Academic Catalog

C S 2C: ADVANCED DATA STRUCTURES & ALGORITHMS IN C++

Foothill College Course Outline of Record

Foothill College Course Outline of Record
Heading Value
Effective Term: Summer 2023
Units: 4.5
Hours: 4 lecture, 2 laboratory per week (72 total per quarter)
Prerequisite: C S 2B.
Advisory: One of the following: ENGL 1A or 1AH or ESLL 26.
Degree & Credit Status: Degree-Applicable Credit Course
Foothill GE: Area V: Communication & Analytical Thinking
Transferable: CSU/UC
Grade Type: Letter Grade (Request for Pass/No Pass)
Repeatability: Not Repeatable

Student Learning Outcomes

  • The successful student will be able to write and incorporate balanced trees, hash tables, directed graphs and priority queues in his or her software.
  • The successful student will be able to analyze the time complexity of a variety of algorithms and data structure access techniques and choose the best algorithm and/or data structure for the project at hand.

Description

Systematic treatment of advanced data structures, algorithm analysis and abstract data types in the C++ programming language. Coding topics include the development of ADTs from scratch, building ADTs on top of the STL templates, vectors, lists, trees, maps, hashing functions and graphs. Concept topics include searching, big-O time complexity, analysis of all major sorting techniques, top down splaying, AVL tree balancing, shortest path algorithms, minimum spanning trees and maximum flow graphs.

Course Objectives

The student will be able to:
A. Implement a user-defined vector abstract data type (ADT) and its associated iterator from scratch, and compare the performance to the built-in C++ standard template library (STL) vector.
B. Implement a user-defined linked-list ADT and its associated iterator from scratch, and compare the user-defined performance to the built-in C++ STL list.
C. Build stack, queue and sparse matrix ADTs using C++ vectors and lists.
D. Compute the big-O, little-o, omega and theta time complexity of search and sort algorithms.
E. Define asymptotic behavior and perform empirical benchmarks to compare brute-force techniques with divide-and-conquer strategies.
F. Analyze the basic algorithms of a general tree ADT.
G. Use object-oriented programming (OOP) to create alternative implementations of binary search trees in C++ and verify or compare the logN behavior of each.
H. Describe the advantages of balanced trees and analyze the performance of AVL trees.
I. Write code using the STL that realizes a splay tree using either top-down or bottom-up splaying.
J. Define linear probing, quadratic probing and open addressing as used in the hash tables ADT.
K. Design a priority queue using heaps in C++.
L. Analyze, classify and measure the main non-NlogN sorts and write a clear report of the results.
M. Implement a C++ Quicksort and at least one other NlogN sort and compare the results as the number of data items approaches infinity.
N. Define indirect sorting and explain why it is particularly important in C++.
O. Create a graph data structure using OOP techniques and the STL container classes, and implement shortest path, minimum spanning tree and maximum flow problems.
P. Describe common applications for each data structure studied in the course.
Q. Arrive at a strategy for selecting the right data structure for the job.
────────────────────────────────────────
▶ **THINGS TO DO**
a. Return the portion of the C S 2C course outline from "I. Write code" to "items approaches infinity.".
b. According to the C S 2C course outline, what course is the prerequisite?
c. Continue the C S 2C course outline from the point where it stops.

▶ **DATASET EXCERPT**
────────────────────────────────────────
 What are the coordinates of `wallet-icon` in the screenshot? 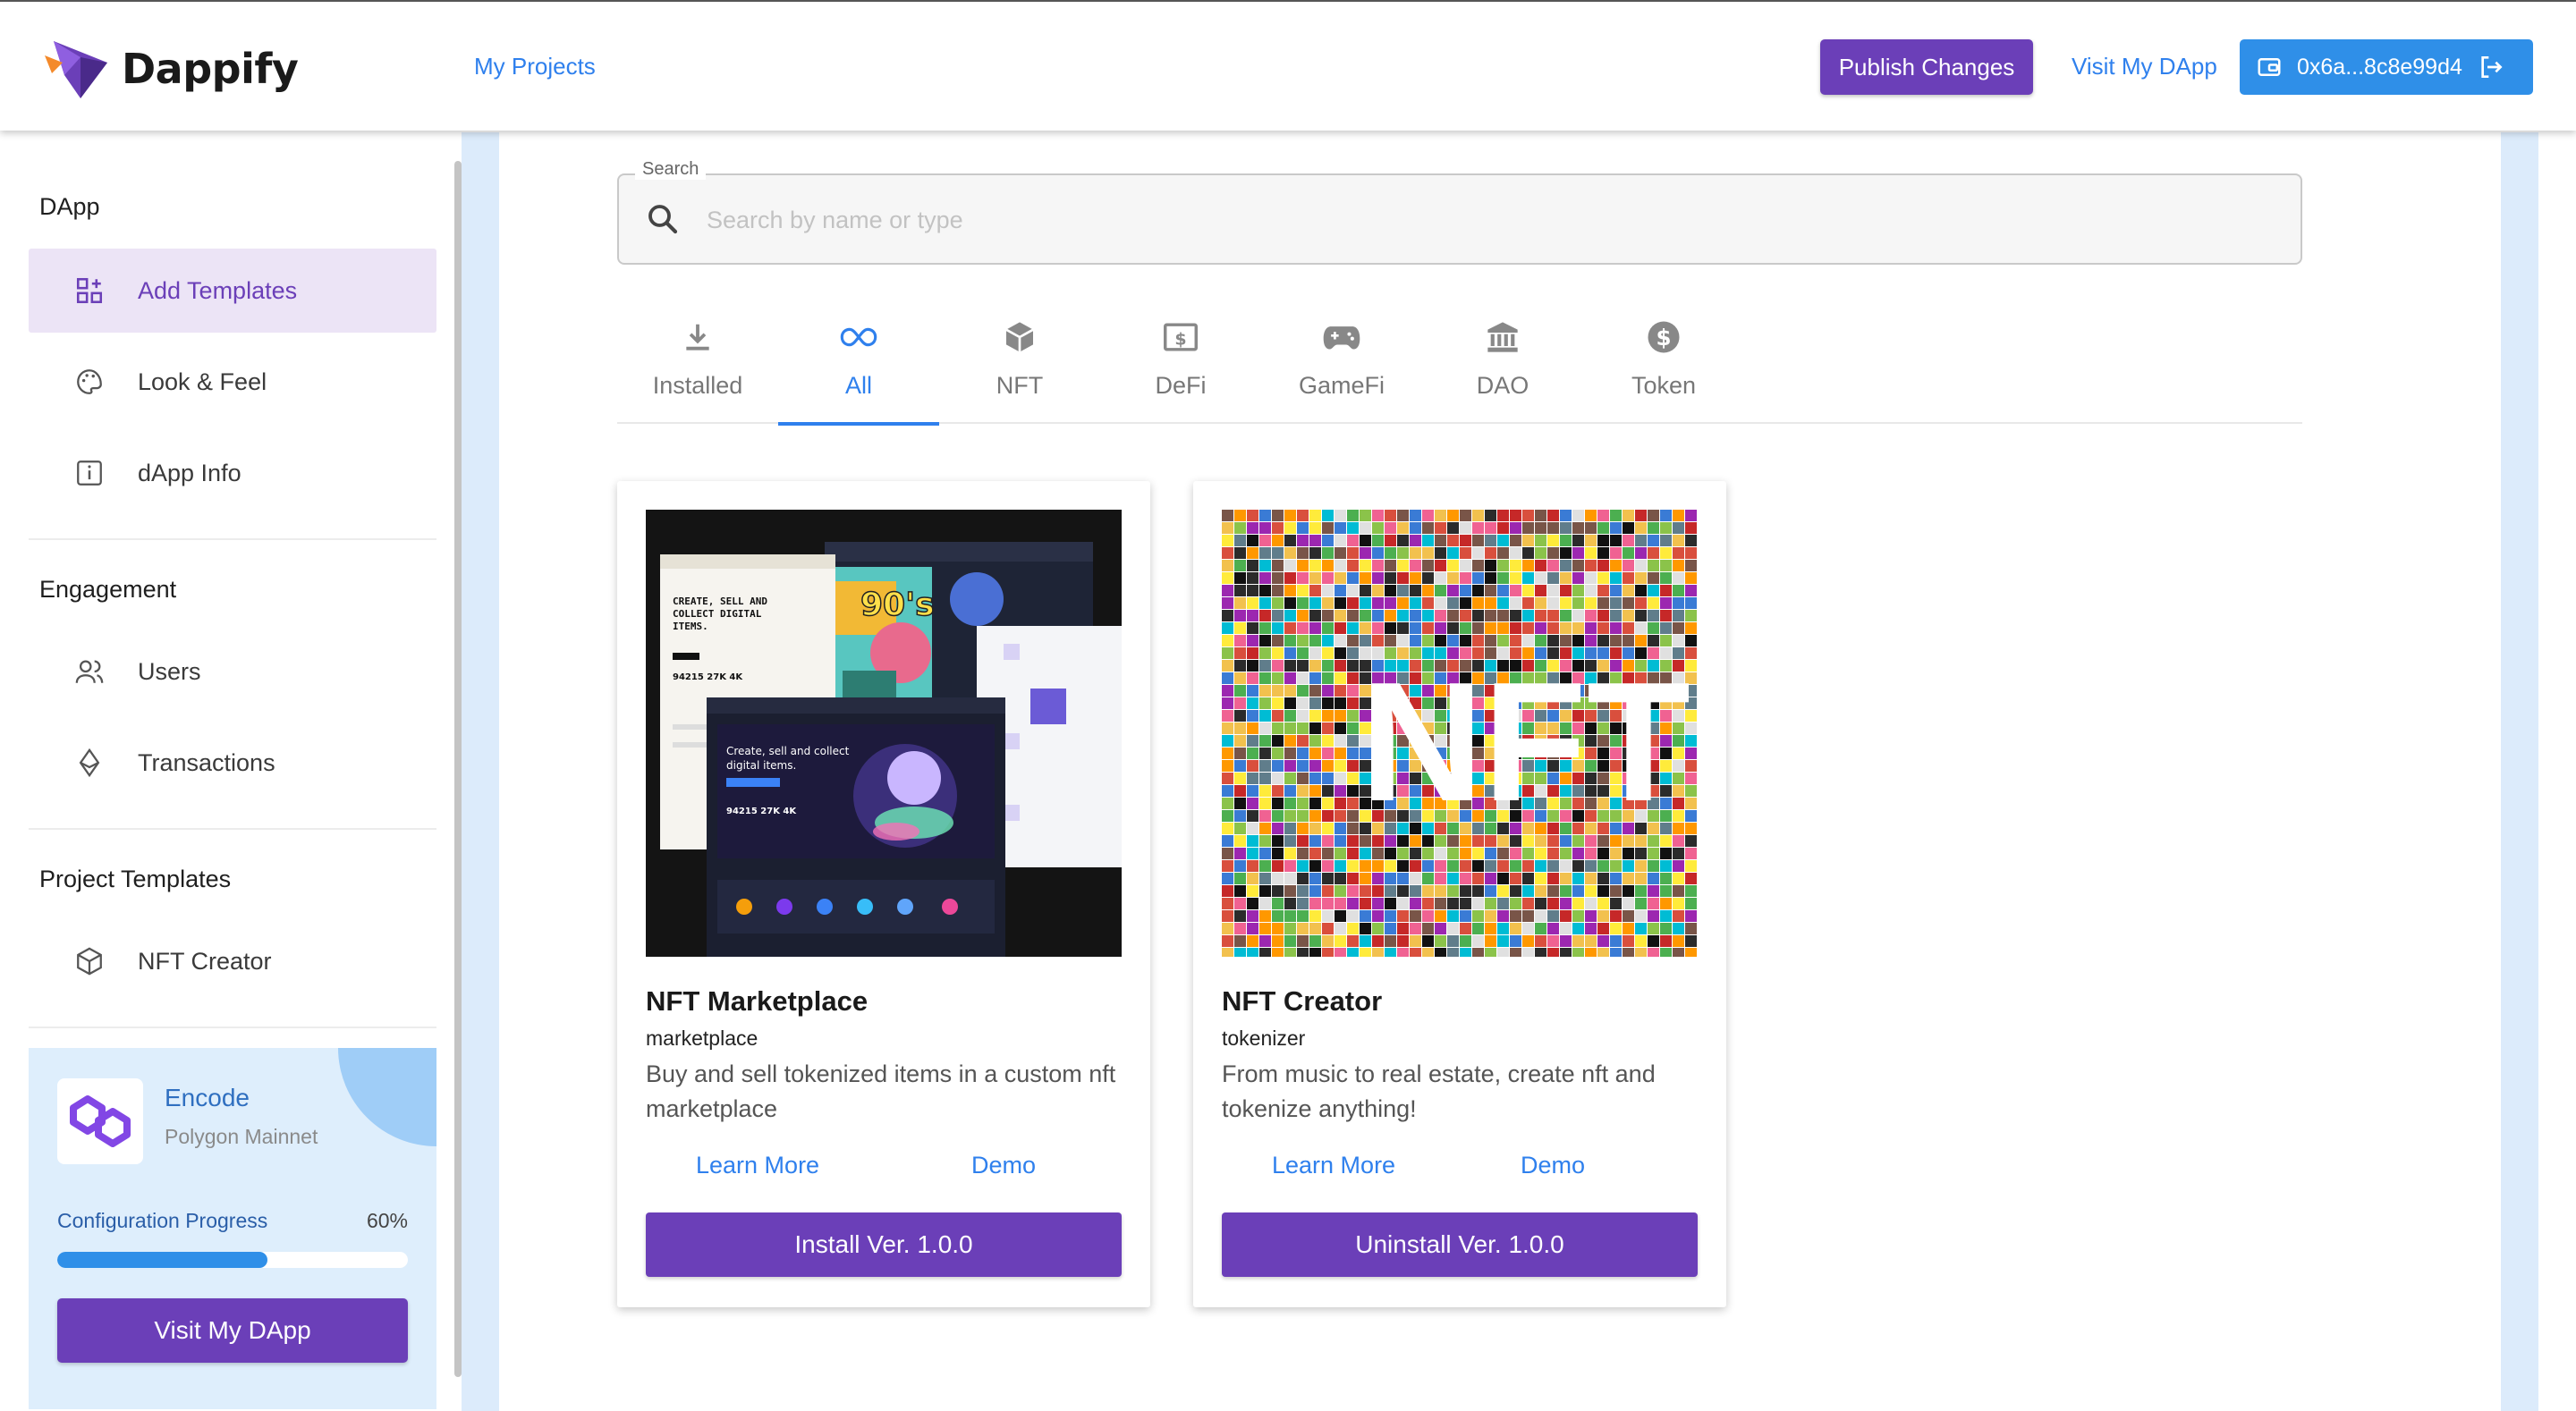 It's located at (2270, 67).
────────────────────────────────────────
▶ **RESPONSES TO THE TASKS**
a.
I. Write code using the STL that realizes a splay tree using either top-down or bottom-up splaying.
J. Define linear probing, quadratic probing and open addressing as used in the hash tables ADT.
K. Design a priority queue using heaps in C++.
L. Analyze, classify and measure the main non-NlogN sorts and write a clear report of the results.
M. Implement a C++ Quicksort and at least one other NlogN sort and compare the results as the number of data items approaches infinity.

b. C S 2B.

c.
Course Content

A. The Vector ADT
1. Implementing a vector from scratch
2. Using STL
B. Linked List ADT
1. Implementing a linked list from scratch
2. Using STL list and associated iterator
C. Applications of Vectors and Lists
1. Sparse matrices
2. Queues
3. Stacks
4. The "subset sum problem" and its solution using vectors and lists
D. Time Complexity
1. O(f) order of magnitude
2. o(f) order of magnitude
3. theta(f) order of magnitude
4. omega(f) order of magnitude
5. Constant, polynomial, logarithmic, and exponential time complexity
6. NlogN time complexity
7. Improper use of recursion leading to exponential time complexity
E. Measuring Asymptotic Behavior
1. Empirical methods of measurement (benchmarking)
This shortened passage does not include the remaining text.